### WHAT YOU ARE ASKED TO DO
Down to the last line, repeat the entries exactly.

### Collected data

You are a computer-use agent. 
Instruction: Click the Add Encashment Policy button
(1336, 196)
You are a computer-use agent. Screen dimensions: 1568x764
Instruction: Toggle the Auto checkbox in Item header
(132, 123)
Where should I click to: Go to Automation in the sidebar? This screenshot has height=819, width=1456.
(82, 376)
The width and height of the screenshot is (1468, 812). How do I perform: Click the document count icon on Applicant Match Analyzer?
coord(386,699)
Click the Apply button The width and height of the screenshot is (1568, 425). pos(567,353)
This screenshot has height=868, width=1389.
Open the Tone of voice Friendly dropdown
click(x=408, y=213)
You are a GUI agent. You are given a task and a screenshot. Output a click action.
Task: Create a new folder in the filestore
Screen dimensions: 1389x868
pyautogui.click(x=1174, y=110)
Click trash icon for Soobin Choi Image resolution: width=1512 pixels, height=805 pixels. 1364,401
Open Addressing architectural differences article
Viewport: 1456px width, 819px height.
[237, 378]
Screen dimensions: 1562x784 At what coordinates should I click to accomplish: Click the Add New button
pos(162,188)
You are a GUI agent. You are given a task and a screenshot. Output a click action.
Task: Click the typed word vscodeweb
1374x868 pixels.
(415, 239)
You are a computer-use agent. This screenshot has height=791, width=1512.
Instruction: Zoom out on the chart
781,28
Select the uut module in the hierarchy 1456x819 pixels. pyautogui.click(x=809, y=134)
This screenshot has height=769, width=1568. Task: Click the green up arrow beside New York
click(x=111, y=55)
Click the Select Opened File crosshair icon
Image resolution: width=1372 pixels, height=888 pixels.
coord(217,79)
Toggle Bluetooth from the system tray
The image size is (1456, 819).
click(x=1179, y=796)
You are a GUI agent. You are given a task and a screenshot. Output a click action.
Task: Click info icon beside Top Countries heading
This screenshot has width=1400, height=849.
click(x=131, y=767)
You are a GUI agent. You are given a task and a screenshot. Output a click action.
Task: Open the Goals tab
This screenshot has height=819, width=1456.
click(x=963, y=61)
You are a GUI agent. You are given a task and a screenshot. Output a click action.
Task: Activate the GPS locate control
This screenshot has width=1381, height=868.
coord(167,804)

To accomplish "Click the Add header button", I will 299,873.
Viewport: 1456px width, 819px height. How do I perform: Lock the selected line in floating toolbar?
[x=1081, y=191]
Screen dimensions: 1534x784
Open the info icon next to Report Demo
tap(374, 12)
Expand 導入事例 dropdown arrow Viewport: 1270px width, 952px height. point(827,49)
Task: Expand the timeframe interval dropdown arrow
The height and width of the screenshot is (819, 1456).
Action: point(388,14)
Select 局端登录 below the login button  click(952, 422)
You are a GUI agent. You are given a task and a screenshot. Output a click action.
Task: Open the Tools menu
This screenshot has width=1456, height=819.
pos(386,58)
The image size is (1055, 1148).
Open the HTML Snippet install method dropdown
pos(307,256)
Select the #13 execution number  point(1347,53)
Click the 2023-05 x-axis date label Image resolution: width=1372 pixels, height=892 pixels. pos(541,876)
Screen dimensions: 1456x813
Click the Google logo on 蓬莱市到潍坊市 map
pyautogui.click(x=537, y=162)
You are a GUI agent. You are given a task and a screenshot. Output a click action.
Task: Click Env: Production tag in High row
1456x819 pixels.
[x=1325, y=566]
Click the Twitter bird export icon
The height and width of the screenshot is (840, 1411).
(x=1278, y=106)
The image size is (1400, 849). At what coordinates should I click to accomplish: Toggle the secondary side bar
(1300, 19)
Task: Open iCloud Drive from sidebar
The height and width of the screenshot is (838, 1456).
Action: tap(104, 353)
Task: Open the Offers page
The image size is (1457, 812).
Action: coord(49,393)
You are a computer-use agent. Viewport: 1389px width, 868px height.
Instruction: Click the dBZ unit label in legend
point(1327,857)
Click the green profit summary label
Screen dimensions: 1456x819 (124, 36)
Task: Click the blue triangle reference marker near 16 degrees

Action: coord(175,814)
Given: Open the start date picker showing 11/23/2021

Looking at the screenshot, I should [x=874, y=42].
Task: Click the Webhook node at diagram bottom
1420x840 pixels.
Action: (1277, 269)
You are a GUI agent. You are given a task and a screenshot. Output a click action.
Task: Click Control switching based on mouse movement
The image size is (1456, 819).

### OUTPUT BELOW
You are a computer-use agent. 
Instruction: Click the Add Encashment Policy button
(1336, 196)
You are a computer-use agent. Screen dimensions: 1568x764
Instruction: Toggle the Auto checkbox in Item header
(132, 123)
Where should I click to: Go to Automation in the sidebar? This screenshot has height=819, width=1456.
(82, 376)
The width and height of the screenshot is (1468, 812). How do I perform: Click the document count icon on Applicant Match Analyzer?
coord(386,699)
Click the Apply button The width and height of the screenshot is (1568, 425). pos(567,353)
This screenshot has height=868, width=1389.
Open the Tone of voice Friendly dropdown
click(x=408, y=213)
You are a GUI agent. You are given a task and a screenshot. Output a click action.
Task: Create a new folder in the filestore
Screen dimensions: 1389x868
pyautogui.click(x=1174, y=110)
Click trash icon for Soobin Choi Image resolution: width=1512 pixels, height=805 pixels. 1364,401
Open Addressing architectural differences article
Viewport: 1456px width, 819px height.
[237, 378]
Screen dimensions: 1562x784 At what coordinates should I click to accomplish: Click the Add New button
pos(162,188)
You are a GUI agent. You are given a task and a screenshot. Output a click action.
Task: Click the typed word vscodeweb
1374x868 pixels.
(415, 239)
You are a computer-use agent. This screenshot has height=791, width=1512.
Instruction: Zoom out on the chart
781,28
Select the uut module in the hierarchy 1456x819 pixels. pyautogui.click(x=809, y=134)
This screenshot has height=769, width=1568. Task: Click the green up arrow beside New York
click(x=111, y=55)
Click the Select Opened File crosshair icon
Image resolution: width=1372 pixels, height=888 pixels.
coord(217,79)
Toggle Bluetooth from the system tray
The image size is (1456, 819).
click(x=1179, y=796)
You are a GUI agent. You are given a task and a screenshot. Output a click action.
Task: Click info icon beside Top Countries heading
This screenshot has width=1400, height=849.
click(x=131, y=767)
You are a GUI agent. You are given a task and a screenshot. Output a click action.
Task: Open the Goals tab
This screenshot has height=819, width=1456.
click(x=963, y=61)
You are a GUI agent. You are given a task and a screenshot. Output a click action.
Task: Activate the GPS locate control
This screenshot has width=1381, height=868.
coord(167,804)

To accomplish "Click the Add header button", I will 299,873.
Viewport: 1456px width, 819px height. How do I perform: Lock the selected line in floating toolbar?
[x=1081, y=191]
Screen dimensions: 1534x784
Open the info icon next to Report Demo
tap(374, 12)
Expand 導入事例 dropdown arrow Viewport: 1270px width, 952px height. point(827,49)
Task: Expand the timeframe interval dropdown arrow
The height and width of the screenshot is (819, 1456).
Action: point(388,14)
Select 局端登录 below the login button  click(952, 422)
You are a GUI agent. You are given a task and a screenshot. Output a click action.
Task: Open the Tools menu
This screenshot has width=1456, height=819.
pos(386,58)
The image size is (1055, 1148).
Open the HTML Snippet install method dropdown
pos(307,256)
Select the #13 execution number  point(1347,53)
Click the 2023-05 x-axis date label Image resolution: width=1372 pixels, height=892 pixels. pos(541,876)
Screen dimensions: 1456x813
Click the Google logo on 蓬莱市到潍坊市 map
pyautogui.click(x=537, y=162)
You are a GUI agent. You are given a task and a screenshot. Output a click action.
Task: Click Env: Production tag in High row
1456x819 pixels.
[x=1325, y=566]
Click the Twitter bird export icon
The height and width of the screenshot is (840, 1411).
(x=1278, y=106)
The image size is (1400, 849). At what coordinates should I click to accomplish: Toggle the secondary side bar
(1300, 19)
Task: Open iCloud Drive from sidebar
The height and width of the screenshot is (838, 1456).
Action: tap(104, 353)
Task: Open the Offers page
The image size is (1457, 812).
Action: coord(49,393)
You are a computer-use agent. Viewport: 1389px width, 868px height.
Instruction: Click the dBZ unit label in legend
point(1327,857)
Click the green profit summary label
Screen dimensions: 1456x819 (124, 36)
Task: Click the blue triangle reference marker near 16 degrees

Action: coord(175,814)
Given: Open the start date picker showing 11/23/2021

Looking at the screenshot, I should [x=874, y=42].
Task: Click the Webhook node at diagram bottom
1420x840 pixels.
Action: (1277, 269)
You are a GUI agent. You are given a task and a screenshot. Output a click action.
Task: Click Control switching based on mouse movement
The image size is (1456, 819).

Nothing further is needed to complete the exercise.